A number of men today are quite unsettled by the modern empowered woman. She is forthright, a go getter, challenging and beautiful.

They have absolutely no idea how to handle this force of nature. Women have had to work very hard to be where they are today. Yet for every success story are 100 or more not so successful stories. The situation is much worse in Africa where young girls are forced into oppressive cultures like female genital mutilation, early childhood marriages to men 4 times their age, and many other not so friendly situations.

The modern African woman is going to school, striving to advance her career or her business, and in some cases both. The modern African woman is badass and she knows it as she smashes glass ceilings and forays into top leadership spots. A number of men, who have been complacent in terms of personal development are up in arms about such. Yet for those of us who have pursued tertiary education can tell you for free that while many girls studied twice as hard, quite a number of their male counterparts were missing classes and partying hard. They feel threatened by the success of women who have worked so hard, that when women try to get women’s issues addressed, they pipe up too. Cue the mansplaining… Not all men… Men also.. We are concentrating too much on the girl child and ignoring the boychild….

I usually roll my eyes so hard when I hear the first two and sigh in exasperation. I am sure quite a number of female readers would agree with me. The third one, I partly agree with it. Yes, we need to empower both sexes, however there has to be context to it. Mansplainers up in arms take girlchild empowerment to be war waged on the boychild and men by feminists and feminazis. Women are put down just because of their sexuality. That is when you hear people say, she slept her way to the top.

When this fails, the patriarchy works to put women against each other, a sad situation. Anytime someone wants to raise issues, quite a number already take defensive positions.
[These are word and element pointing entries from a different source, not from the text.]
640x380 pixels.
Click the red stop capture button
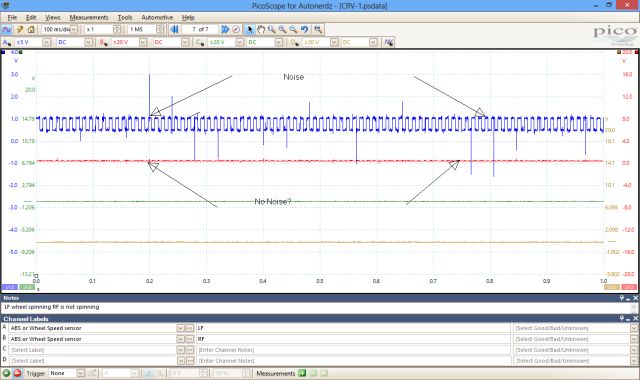17,373
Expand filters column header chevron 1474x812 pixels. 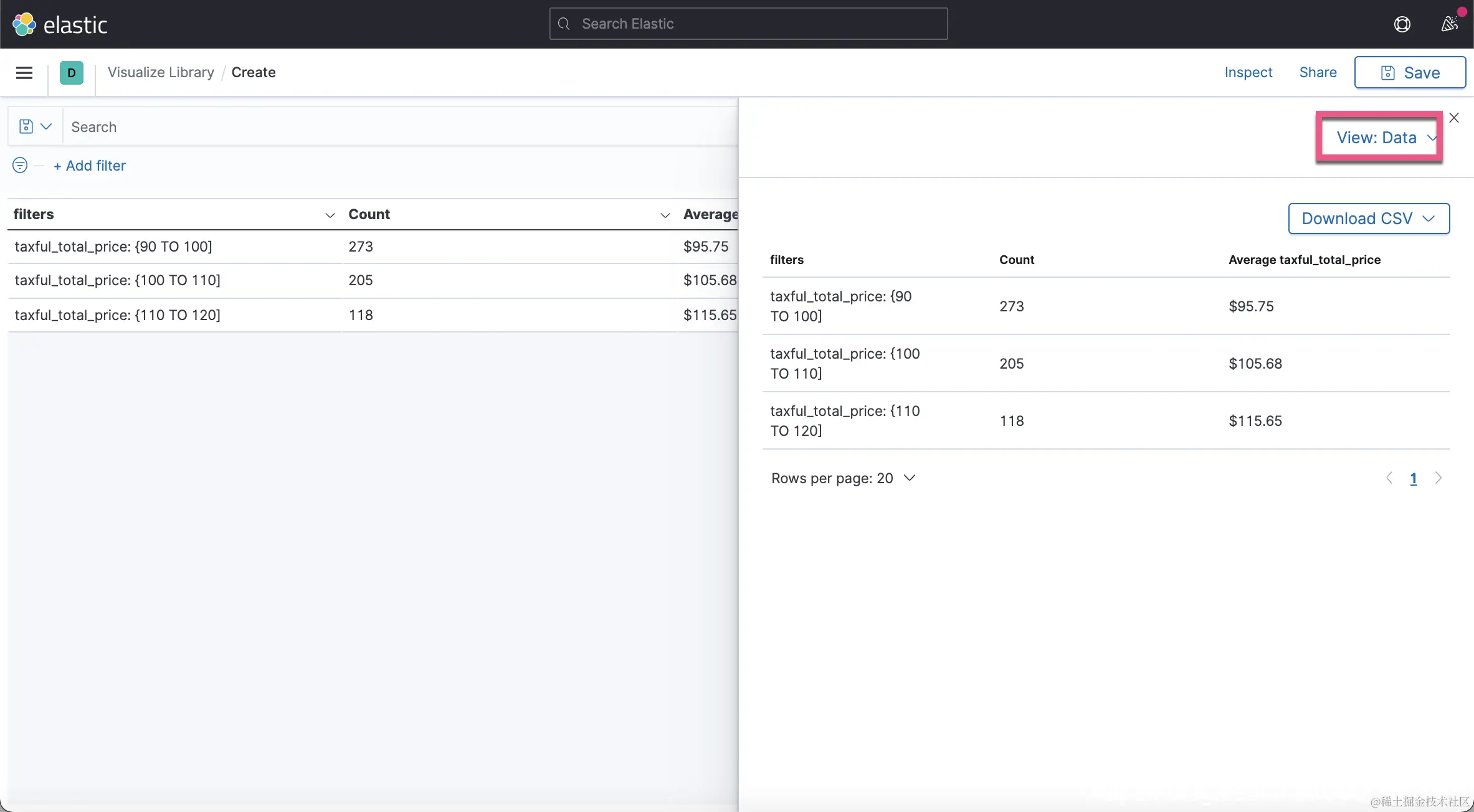pos(330,215)
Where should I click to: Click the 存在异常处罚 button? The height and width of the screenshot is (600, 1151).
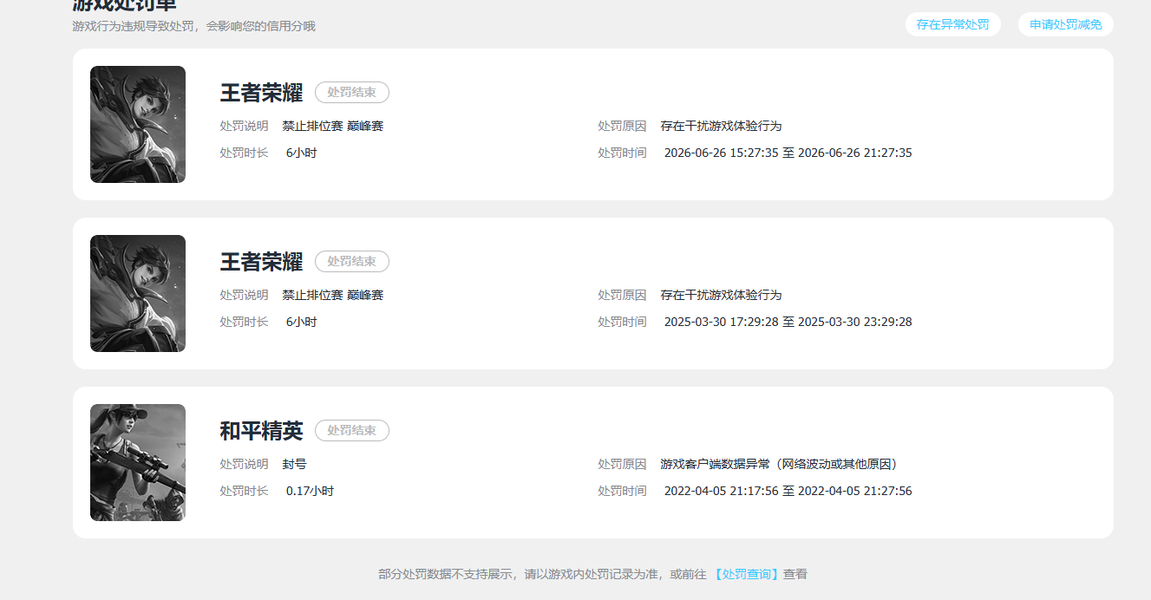[x=952, y=24]
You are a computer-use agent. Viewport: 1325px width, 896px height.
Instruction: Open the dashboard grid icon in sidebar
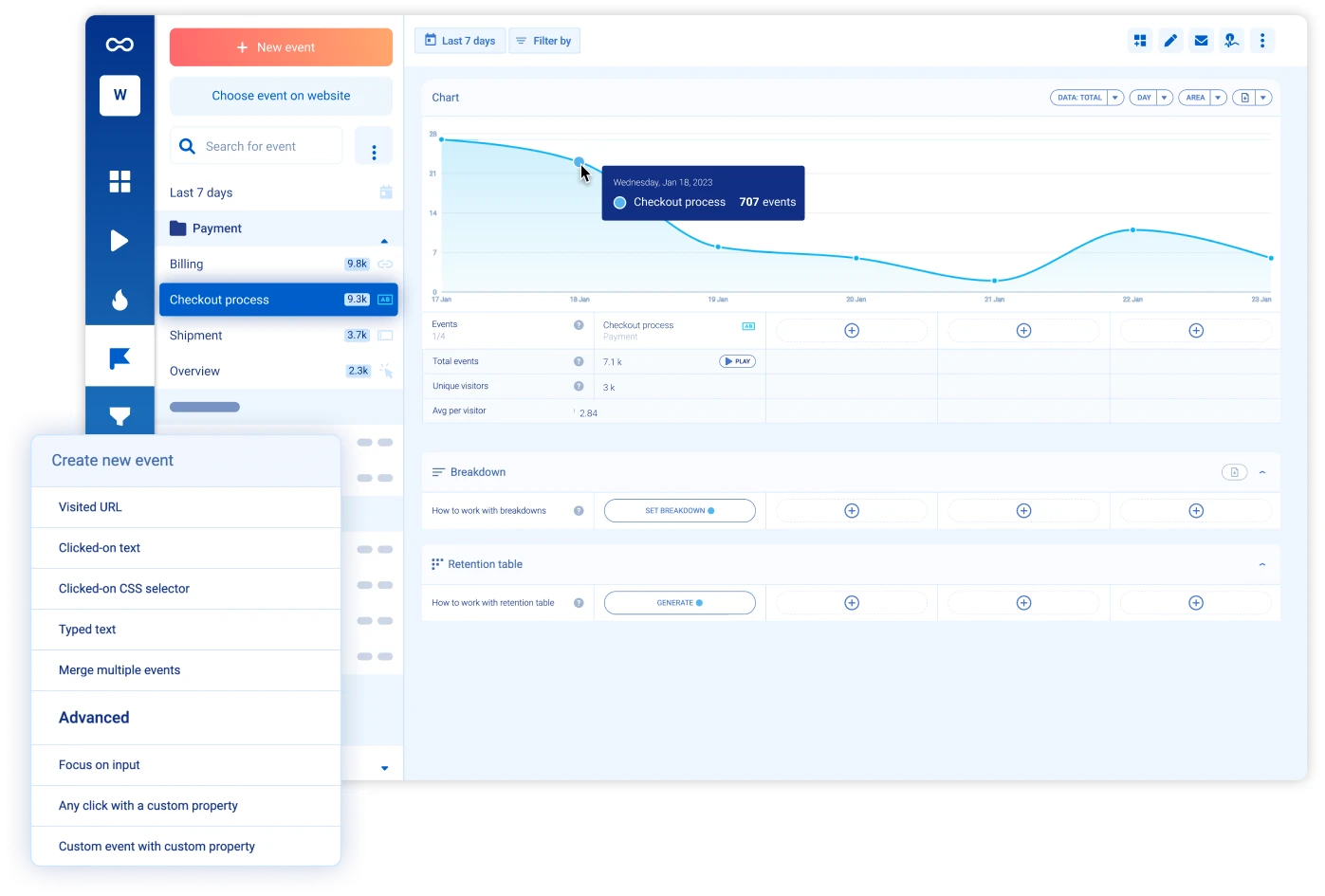120,181
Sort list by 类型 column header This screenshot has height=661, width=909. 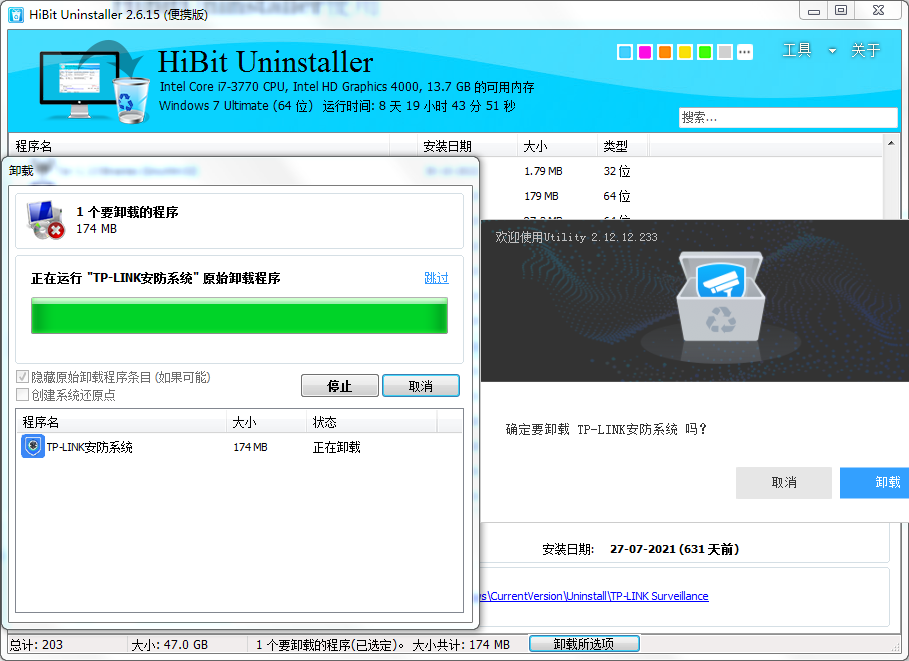pos(615,146)

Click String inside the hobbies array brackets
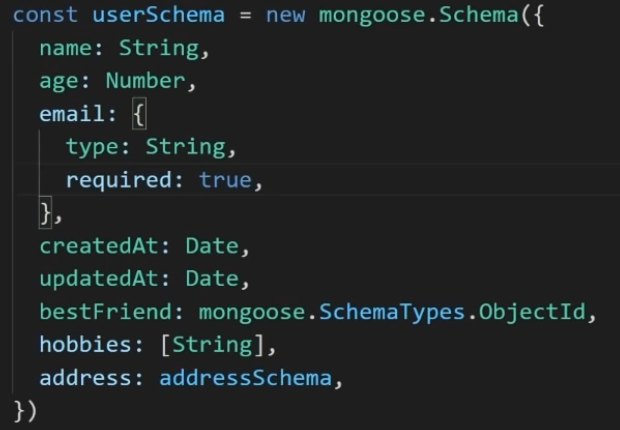[x=212, y=345]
These elements are ready to go full on SPARTA!

IT IS NOT A WAR!!

 

We are not on the warpath with regards to the boychild. Far from it, the way I see it, the empowerment of the girl child is widespread because many women have taken it up as a course of action. Many women are talking about it. We are pushing our agenda. We are doing it one girl at a tim. Women are changing mindsets one person at a time, and are proud of it.

Who goes to schools to mentor young girls? Women professionals who have made it. Who are making a concerted effort to empower female youth? Women professionals and entrepreneurs!

Who are lobbying men and making them sensitive to women’s issues? Yet again women professionals and entrepreneurs!

How often do you see men going back to their high schools to mentor boys? How many fathers do you see of late taking an active role in mentoring their own teenage sons? Where are they? How many teenage boys can honestly say they have a strong wholesome male presence at home?

I agree that men are also lobbying us to be sensitive to the boychild, which we are. After all, women are mothers to both sons and daughters. We are mothers to children of either or both genders. As such, those of us with daughters are busy empowering them. We keep asking ourselves though, who will marry our empowered daughters? There has to be a balance for a society to grow and thrive.

Mansplainers whining about girl child empowerment and the subsequent abandoning of the boychild make it sound like women are meant to take a majority role in boychild empowerment.We mentor the girlchild because we were once little girls. We understand what being a little girl is all about hence why this is a perfect role for us.

Note how none of us are insisting that men should empower the girl child? We are doing the majority of empowerment ourselves. This is because this is close to our hearts. There is a reason why single women are not allowed to adopt boys. Boys need responsible fathers and father figures in their formative years. Where do you get quite a number of modern fathers today?

I won’t answer that, I am avoiding world war 3.

Yes, I support the boychild empowerment. However I can only take a minority role in empowerment of the boychild. Empowering the boychild is mostly a man’s job. Why? I am female.

I know absolutely nothing about being a man. That right there is the crux of the matter.